## ИСХОДНЫЙ ТЕКСТ
________________
У главного противника России – Германии – на каждую полевую пехотную дивизию приходилось двойное число батарей, а именно:
9 батарей 3-дм легких пушек,
3 батареи 4-дм легких гаубиц,
2 батареи 6-дм гаубиц, находившихся в корп. артиллерии.
Итого 14 батарей (из них 2 тяжелые).
Слабость артиллерийского вооружения Русской армии этим не ограничивалась.
Армейская полевая тяжелая артиллерия Русской армии ко времени начала войны состояла всего из 60 батарей. Германская же армейская тяжелая артиллерия к тому же времени исчислялась 381 батареей».
Даже если и учесть, что против России сражалась всего треть немецкой армии, то и в этом случае только у немцев число батарей на Восточном фронте превосходило русскую артиллерию. А ведь были еще батареи Австро-Венгерской империи и Турции.
________________
Записи, выбранные из коллекции:
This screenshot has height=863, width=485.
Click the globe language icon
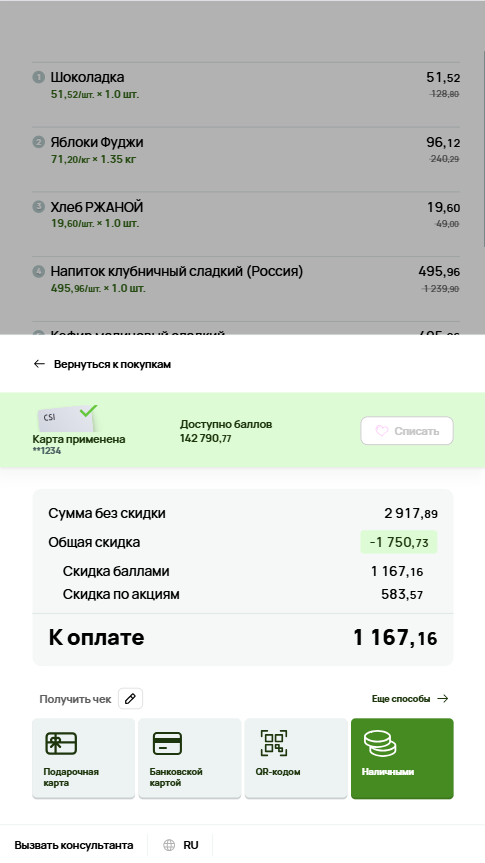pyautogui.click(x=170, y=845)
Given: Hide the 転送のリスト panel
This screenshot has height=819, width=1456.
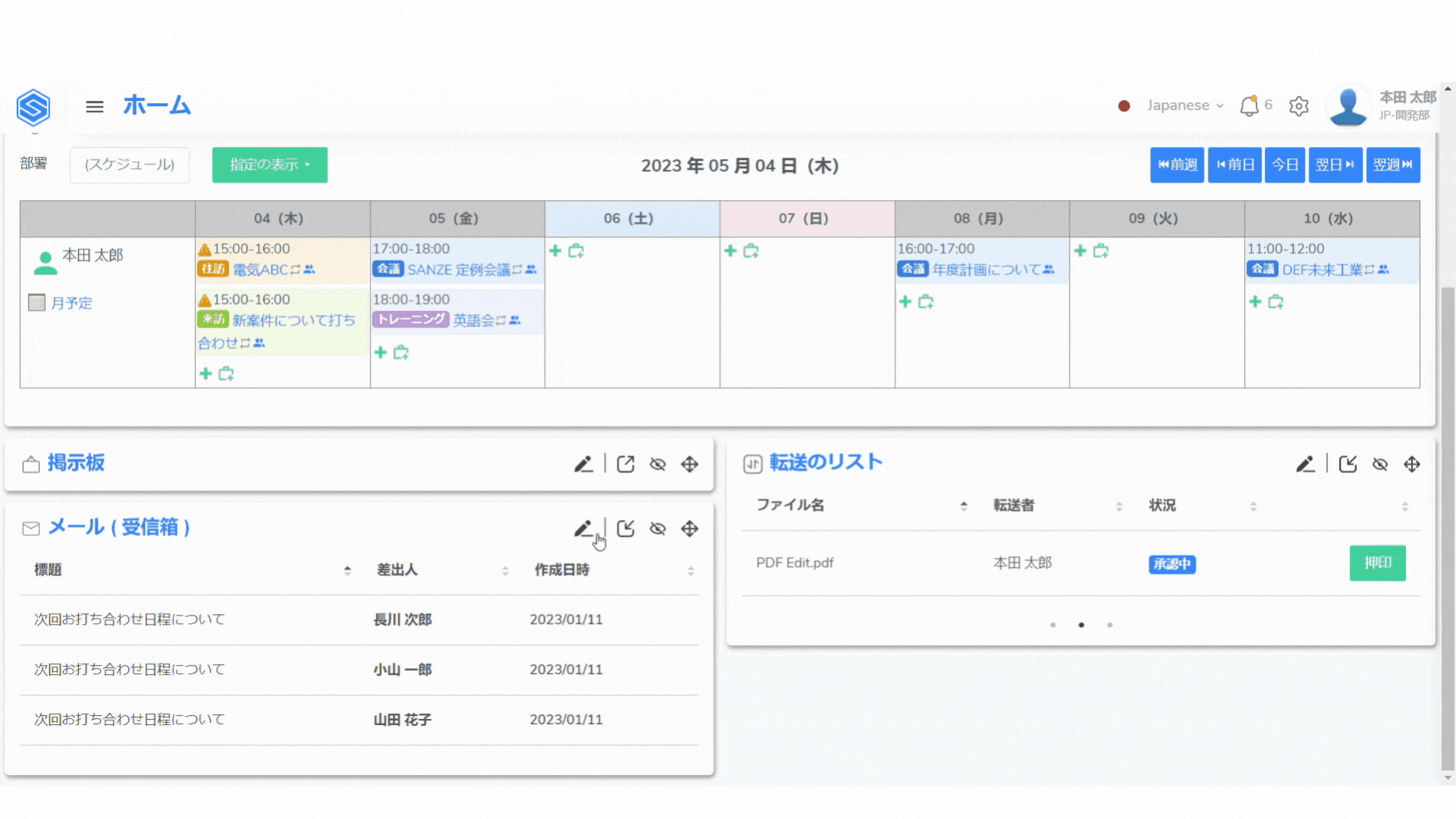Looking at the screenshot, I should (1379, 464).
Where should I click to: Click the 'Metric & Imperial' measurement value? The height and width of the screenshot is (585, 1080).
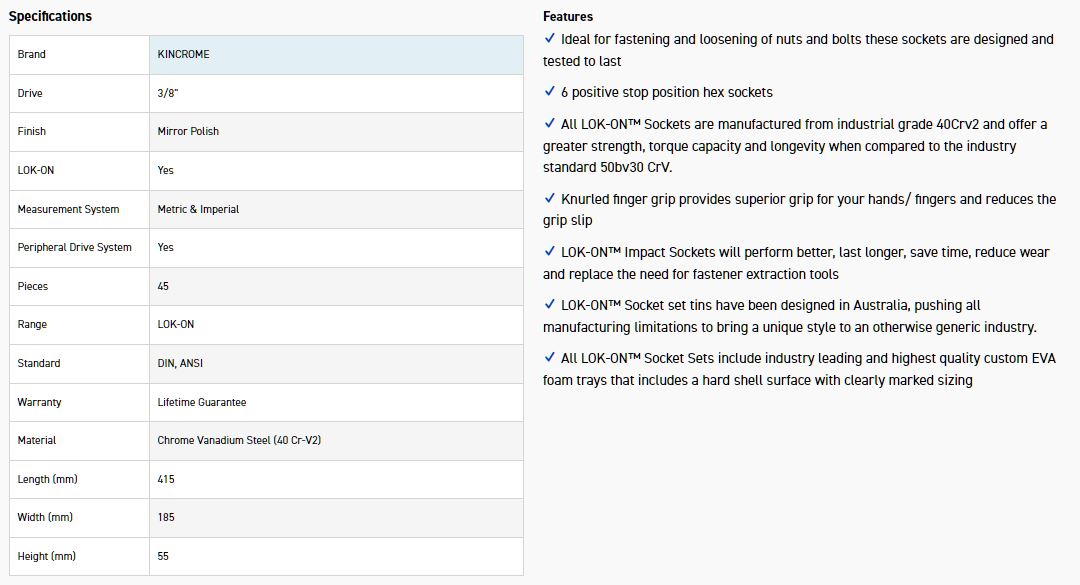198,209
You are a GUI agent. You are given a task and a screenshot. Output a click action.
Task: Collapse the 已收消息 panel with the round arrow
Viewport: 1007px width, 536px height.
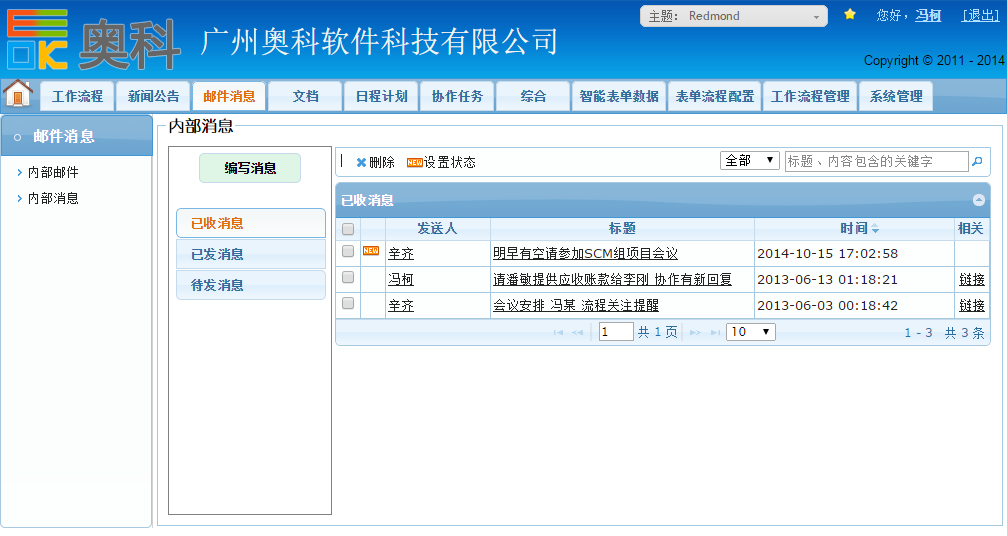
________________
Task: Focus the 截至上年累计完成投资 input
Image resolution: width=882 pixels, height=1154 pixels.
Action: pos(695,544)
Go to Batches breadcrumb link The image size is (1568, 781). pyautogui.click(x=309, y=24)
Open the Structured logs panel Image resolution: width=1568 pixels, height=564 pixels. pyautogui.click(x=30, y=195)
________________
## ЗАДАНИЕ A
Перепишите записи от строки с «Given: Hide the 転送のリスト panel» до строки с «Viewport: 1007px width, 536px height.» включительно, заменив «panel» на «pane» и ничего больше не меняя. Изображения в ответ не включайте.
## ЗАДАНИЕ B
Продолжите текст об артиллерии Русской и Германской армий с того места, где он заканчивается.

## ОТВЕТ A
Given: Hide the 転送のリスト pane
This screenshot has height=819, width=1456.
Looking at the screenshot, I should (1379, 464).
Where should I click to: Click the 'Metric & Imperial' measurement value? The height and width of the screenshot is (585, 1080).
198,209
You are a GUI agent. You are given a task and a screenshot. Output a click action.
Task: Collapse the 已收消息 pane with the round arrow
Viewport: 1007px width, 536px height.

## ОТВЕТ B
«К сожалению, на верхах нашего военного руководства этого не понимали. Наша Ставка была составлена из офицеров Генерального штаба, по-прежнему веривших в устаревшую суворовскую формулу: «Пуля – дура, штык – молодец». Насколько упорно жил на верхах нашей армии этот пережиток древней старины, свидетельствует книга, неоднократно нами цитированная, а именно – книга генерала Данилова («Россия в мировой войне»). Последний, состоявший в должности генерал-квартирмейстера Ставки, являлся фактически вдохновителем всей нашей стратегии. Это придает его книге особый исторический интерес. Хотя книга генерала Данилова и составлена в 1924 году, когда, казалось бы, опыт Мировой войны совершенно определенно выявил огневой и сильно «артиллерийский» характер современной тактики, тем не менее автор продолжает упорствовать в своих прежних ошибках, он продолжает утверждать, что двойное превосходство в силах во время первых операций в Восточной Пруссии было на стороне русских. Этот вывод является результатом сопоставления только одного числа батальонов на обеих сторонах, вместо того чтобы брать за единицу оперативного расчета пехотную дивизию с коэффициентом за счет силы ее артиллерийского огня. Такой подсчет приводит к совсем другим выводам, освященным уже приговором Истории.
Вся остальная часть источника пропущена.